▶ Request
Rewrite the stretch from the line containing "You are a GUI" through the line containing "Task: Click the", with "p-value" changed to "probability value" and nothing else altered.
[Start Source records]
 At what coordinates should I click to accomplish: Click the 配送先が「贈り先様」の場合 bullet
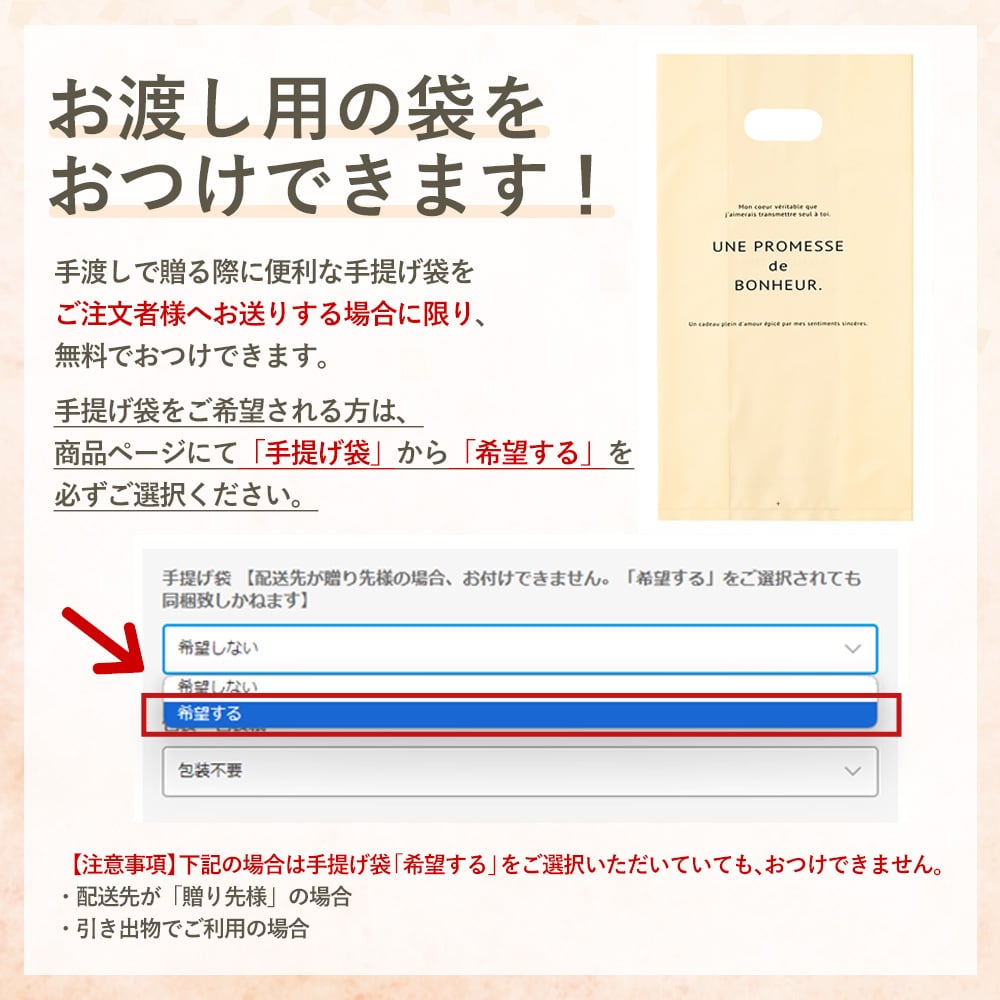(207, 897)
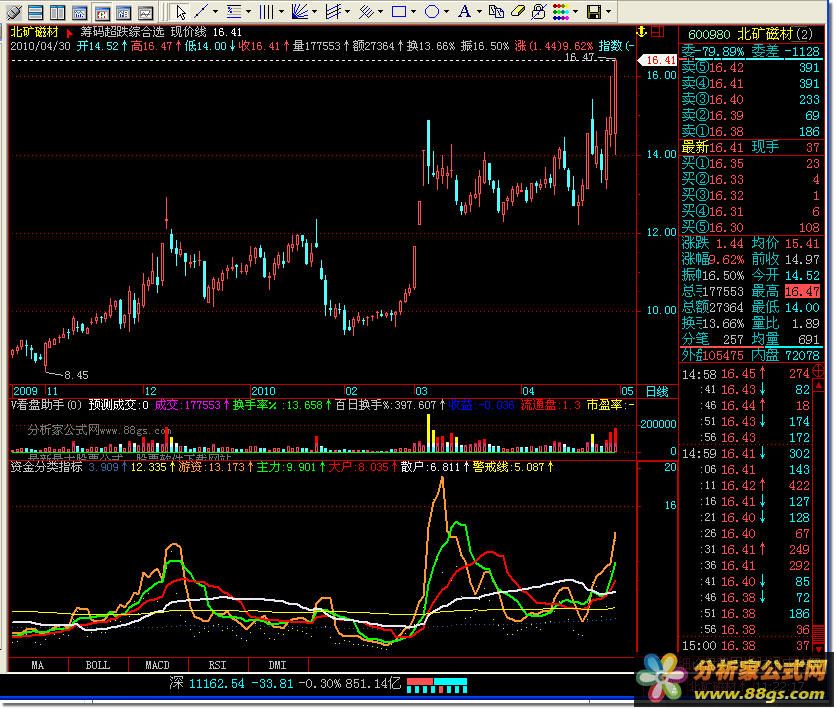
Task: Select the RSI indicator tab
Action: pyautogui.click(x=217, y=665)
[End Source records]
[Start Source records]
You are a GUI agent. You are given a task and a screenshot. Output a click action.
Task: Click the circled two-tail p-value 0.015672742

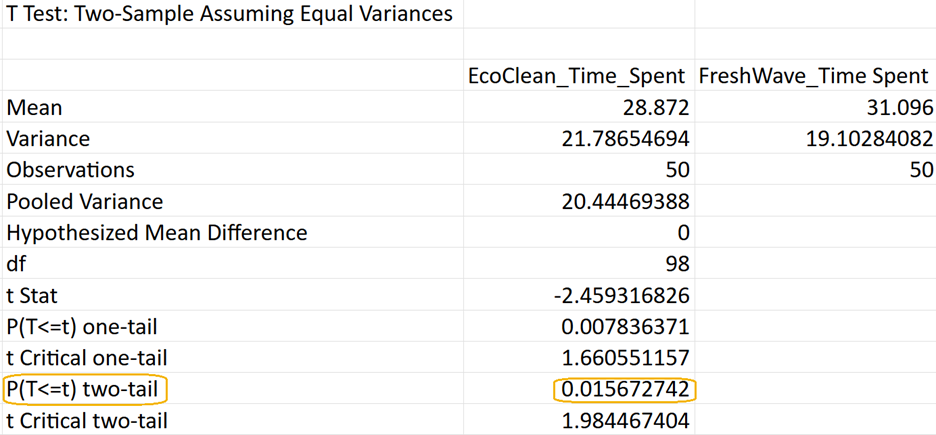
[End Source records]
▶ Solved exercise
You are a GUI agent. You are given a task and a screenshot. Output a click action.
Task: Click the circled two-tail probability value 0.015672742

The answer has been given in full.